■ EXTRACT
____________

Take Up Your Cross

This week's reflection is written by
Rev. Paul H. Colloton, OSFS/OPA

Holy Thursday is next week. Lent ends with the celebration of the Holy Thursday Evening Mass. The Triduum, the Great Three Days, begins, that bridge connecting Lent with the Easter Season. We will hear the Lord’s Passion proclaimed next week, from Luke on “Palm Sunday of the Lord’s Passion” and from John on Good Friday. We adore the Holy Cross on Good Friday, but we sign ourselves with the cross nearly daily as Catholics. And we wear crosses to witness our faith. Our Oblate Profession Cross does not have a corpus, because we are to be the Christ that people see. All Christians are to be the Christ that people see, too. We put Christ on in Baptism.

One of my favorite sayings about the cross comes from St. Francis de Sales: "To take up our cross and follow Jesus Christ means nothing other than receiving and accepting all the troubles, contradictions, afflictions and mortifications that come our way in this life. We should accept them with complete submission and resignation. We ought not select our own crosses, but we should accept and carry those that are offered to us. In this way we imitate the Savior, who did not choose His own cross, but humbly took upon Himself the one prepared for Him." (Sermons 2; O. IX, p. 18).

____________

■ DATA UNDER STUDY
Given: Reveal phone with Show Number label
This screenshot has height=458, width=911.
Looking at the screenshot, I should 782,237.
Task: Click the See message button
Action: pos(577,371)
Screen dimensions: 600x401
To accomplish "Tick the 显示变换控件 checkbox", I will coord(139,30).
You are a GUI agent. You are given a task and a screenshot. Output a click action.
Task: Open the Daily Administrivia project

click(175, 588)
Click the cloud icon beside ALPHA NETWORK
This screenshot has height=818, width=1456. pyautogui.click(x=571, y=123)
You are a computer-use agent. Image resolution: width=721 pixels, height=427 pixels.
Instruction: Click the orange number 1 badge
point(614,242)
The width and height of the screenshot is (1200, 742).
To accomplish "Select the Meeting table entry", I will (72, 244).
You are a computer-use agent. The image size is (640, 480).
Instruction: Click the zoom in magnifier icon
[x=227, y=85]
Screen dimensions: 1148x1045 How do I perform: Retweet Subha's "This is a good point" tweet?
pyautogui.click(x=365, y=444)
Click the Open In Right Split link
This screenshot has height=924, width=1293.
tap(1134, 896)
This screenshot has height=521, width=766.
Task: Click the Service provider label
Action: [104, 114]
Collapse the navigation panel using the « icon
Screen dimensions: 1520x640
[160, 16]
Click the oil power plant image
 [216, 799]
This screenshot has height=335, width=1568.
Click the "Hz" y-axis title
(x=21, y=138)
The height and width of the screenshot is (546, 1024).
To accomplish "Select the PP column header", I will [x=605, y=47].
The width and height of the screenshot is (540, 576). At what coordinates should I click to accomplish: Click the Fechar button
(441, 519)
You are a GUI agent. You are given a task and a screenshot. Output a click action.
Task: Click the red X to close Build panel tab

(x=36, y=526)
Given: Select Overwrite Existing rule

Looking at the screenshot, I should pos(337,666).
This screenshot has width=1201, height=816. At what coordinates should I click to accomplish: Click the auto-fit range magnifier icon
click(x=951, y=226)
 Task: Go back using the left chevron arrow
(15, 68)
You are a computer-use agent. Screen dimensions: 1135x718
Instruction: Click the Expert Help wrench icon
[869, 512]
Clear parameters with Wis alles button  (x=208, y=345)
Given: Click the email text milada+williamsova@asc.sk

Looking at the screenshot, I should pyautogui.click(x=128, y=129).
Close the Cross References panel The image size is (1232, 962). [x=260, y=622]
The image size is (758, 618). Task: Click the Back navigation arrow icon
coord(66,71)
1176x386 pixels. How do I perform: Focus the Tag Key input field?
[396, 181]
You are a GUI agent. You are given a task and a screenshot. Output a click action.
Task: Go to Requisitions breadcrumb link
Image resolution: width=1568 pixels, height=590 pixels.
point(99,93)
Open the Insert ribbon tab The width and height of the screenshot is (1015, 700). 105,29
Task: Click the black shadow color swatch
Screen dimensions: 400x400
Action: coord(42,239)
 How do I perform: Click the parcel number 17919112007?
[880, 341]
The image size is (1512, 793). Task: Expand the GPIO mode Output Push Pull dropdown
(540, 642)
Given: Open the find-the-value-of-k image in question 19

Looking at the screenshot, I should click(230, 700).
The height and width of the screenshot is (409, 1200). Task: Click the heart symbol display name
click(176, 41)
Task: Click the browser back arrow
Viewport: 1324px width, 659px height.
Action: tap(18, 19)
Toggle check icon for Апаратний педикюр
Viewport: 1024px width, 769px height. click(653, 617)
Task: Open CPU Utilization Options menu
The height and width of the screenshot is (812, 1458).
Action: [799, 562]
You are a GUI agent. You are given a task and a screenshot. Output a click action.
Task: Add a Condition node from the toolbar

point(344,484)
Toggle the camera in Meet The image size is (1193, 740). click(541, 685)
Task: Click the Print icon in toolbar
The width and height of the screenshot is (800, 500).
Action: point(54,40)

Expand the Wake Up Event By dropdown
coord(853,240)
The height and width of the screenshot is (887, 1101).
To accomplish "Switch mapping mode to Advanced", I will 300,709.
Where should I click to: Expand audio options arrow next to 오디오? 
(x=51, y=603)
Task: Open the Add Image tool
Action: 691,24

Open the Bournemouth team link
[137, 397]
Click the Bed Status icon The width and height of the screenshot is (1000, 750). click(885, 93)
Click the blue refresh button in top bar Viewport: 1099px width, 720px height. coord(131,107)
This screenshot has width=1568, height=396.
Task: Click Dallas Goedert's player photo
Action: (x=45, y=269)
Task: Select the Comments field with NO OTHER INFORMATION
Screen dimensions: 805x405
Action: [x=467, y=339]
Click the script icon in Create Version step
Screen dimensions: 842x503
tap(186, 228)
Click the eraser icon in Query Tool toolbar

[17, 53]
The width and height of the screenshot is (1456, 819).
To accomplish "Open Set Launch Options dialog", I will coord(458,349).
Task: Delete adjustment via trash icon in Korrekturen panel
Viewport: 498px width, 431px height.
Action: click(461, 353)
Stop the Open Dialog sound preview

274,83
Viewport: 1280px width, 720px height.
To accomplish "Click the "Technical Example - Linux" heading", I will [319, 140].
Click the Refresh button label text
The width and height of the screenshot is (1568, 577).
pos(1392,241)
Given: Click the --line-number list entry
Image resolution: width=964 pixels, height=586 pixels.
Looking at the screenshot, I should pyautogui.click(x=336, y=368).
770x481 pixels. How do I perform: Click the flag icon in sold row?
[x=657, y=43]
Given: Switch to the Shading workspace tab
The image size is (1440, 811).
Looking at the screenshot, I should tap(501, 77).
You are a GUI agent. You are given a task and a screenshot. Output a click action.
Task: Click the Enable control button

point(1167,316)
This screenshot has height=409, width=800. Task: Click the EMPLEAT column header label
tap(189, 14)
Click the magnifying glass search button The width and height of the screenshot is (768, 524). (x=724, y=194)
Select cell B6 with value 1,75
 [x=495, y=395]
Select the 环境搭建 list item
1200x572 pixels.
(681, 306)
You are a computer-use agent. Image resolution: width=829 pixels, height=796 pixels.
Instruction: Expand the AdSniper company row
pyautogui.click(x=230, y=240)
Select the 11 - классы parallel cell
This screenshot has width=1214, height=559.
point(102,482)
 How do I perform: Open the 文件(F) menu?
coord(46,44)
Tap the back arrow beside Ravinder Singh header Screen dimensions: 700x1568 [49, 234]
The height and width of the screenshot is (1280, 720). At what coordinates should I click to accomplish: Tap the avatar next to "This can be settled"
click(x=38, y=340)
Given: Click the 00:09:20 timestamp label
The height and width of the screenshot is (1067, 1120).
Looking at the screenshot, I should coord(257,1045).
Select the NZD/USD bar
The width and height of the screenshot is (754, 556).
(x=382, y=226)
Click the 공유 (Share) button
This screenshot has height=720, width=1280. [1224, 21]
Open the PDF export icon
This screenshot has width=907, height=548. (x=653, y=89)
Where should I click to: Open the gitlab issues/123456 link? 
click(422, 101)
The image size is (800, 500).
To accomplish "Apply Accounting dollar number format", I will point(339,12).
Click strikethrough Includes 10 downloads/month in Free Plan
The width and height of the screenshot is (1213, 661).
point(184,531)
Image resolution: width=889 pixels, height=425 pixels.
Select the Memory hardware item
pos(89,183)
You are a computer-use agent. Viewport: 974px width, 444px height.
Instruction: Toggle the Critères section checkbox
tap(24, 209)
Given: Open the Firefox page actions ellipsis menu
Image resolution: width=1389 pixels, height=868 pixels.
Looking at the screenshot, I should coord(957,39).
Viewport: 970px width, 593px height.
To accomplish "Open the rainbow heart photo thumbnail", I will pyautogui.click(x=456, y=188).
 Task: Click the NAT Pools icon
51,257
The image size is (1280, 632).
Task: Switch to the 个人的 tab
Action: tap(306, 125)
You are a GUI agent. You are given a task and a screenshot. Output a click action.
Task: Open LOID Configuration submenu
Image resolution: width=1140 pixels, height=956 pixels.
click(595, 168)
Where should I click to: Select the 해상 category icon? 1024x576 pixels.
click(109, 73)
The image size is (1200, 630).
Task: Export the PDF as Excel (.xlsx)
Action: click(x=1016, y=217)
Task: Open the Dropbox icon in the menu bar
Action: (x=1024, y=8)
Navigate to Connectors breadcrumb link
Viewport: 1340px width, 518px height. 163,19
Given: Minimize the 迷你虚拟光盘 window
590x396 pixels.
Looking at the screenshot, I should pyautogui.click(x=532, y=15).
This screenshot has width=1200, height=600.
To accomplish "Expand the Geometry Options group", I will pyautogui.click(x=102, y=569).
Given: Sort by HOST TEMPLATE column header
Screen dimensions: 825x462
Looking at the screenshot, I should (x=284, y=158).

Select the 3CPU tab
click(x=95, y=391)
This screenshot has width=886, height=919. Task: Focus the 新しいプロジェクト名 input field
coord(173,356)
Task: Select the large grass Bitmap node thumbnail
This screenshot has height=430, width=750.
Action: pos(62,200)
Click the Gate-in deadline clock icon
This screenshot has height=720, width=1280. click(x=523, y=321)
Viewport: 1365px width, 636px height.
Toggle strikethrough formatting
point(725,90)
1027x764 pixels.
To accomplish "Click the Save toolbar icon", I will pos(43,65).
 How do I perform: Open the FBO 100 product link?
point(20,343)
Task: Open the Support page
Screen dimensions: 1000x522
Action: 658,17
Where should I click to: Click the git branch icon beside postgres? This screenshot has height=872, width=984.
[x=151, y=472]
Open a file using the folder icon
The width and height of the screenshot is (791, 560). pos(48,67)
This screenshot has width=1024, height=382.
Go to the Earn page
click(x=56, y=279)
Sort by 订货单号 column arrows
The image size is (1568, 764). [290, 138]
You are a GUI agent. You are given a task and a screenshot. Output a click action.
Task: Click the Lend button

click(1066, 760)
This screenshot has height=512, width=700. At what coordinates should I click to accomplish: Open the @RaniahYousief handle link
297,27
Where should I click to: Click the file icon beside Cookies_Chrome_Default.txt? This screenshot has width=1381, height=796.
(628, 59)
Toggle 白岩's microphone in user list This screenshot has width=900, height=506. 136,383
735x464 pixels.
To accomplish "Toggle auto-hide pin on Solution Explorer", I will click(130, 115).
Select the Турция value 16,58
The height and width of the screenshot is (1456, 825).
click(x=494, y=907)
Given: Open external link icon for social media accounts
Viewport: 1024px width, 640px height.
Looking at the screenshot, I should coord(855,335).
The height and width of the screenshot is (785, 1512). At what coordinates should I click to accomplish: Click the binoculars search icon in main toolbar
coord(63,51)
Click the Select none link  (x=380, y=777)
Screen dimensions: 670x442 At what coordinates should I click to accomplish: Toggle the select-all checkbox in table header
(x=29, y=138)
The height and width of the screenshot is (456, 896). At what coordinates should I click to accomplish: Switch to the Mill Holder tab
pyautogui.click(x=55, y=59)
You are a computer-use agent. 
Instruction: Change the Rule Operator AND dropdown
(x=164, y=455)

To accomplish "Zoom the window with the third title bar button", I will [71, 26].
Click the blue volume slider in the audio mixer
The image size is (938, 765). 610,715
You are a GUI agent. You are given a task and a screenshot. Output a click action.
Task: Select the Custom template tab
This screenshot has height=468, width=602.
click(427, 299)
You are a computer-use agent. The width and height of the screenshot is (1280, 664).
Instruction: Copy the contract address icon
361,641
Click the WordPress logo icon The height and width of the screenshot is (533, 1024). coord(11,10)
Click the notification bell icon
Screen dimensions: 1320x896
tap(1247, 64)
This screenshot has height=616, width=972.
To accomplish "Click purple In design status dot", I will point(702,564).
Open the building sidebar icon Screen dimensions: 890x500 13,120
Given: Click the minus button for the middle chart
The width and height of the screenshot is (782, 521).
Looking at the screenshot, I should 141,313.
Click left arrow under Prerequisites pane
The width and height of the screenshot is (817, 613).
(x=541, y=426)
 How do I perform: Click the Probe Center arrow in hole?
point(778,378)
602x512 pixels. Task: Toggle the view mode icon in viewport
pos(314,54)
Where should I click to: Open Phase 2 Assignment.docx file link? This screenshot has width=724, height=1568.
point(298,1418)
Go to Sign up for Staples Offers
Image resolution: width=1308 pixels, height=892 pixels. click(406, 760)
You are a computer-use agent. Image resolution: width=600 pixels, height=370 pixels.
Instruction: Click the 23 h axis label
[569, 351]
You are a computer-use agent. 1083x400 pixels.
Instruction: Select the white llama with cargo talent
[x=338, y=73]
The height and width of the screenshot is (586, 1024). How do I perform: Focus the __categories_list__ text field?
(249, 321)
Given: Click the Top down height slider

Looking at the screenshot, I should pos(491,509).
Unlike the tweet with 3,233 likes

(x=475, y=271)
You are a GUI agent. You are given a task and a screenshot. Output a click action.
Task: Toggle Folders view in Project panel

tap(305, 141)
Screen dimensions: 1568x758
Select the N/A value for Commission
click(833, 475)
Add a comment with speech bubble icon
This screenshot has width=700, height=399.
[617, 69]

____________

Please continue the reflection on taking up one's cross, beginning right after its final sentence.

I do not wish to suggest that receiving and accepting the troubles, contradictions, afflictions, and mortifications of life is easy. It isn’t. I have learned that the only way to Resurrection is living through them. If we fight our crosses or avoid them, they don’t go away. We die without hope. But when we accept them and live through them, we can find life. We must honestly express our feelings about them. Even Christ prayed in Gethsemane: “Father, let this cup can pass me by, but not my will, but yours be done.” When I wrote last time I was hospitalized with a “non-specific virus.” I was hospitalized again a few weeks later and given the same diagnosis. With another flare-up I saw a different doctor and have a new diagnosis. Now I have a treatment. I have hope. But that cross is still with me. I’m learning to live in new ways while carrying it. I’m finding life.

What is your cross: A broken relationship; A chronic disease; A terminal diagnosis for you or a friend; A job loss; An addiction; Not being accepted into a school, program or job? We don’t need to go looking for crosses. They come to us, sometimes all too often. Imitate Jesus, honestly accept your cross, learn from it, and carry it, even with help. The cross is Jesus’ victory over sin and death. Adore the cross on Good Friday. Walk the Way of the Cross with Jesus this Holy Week. Take up your cross and find Jesus in your midst. May God be Praised!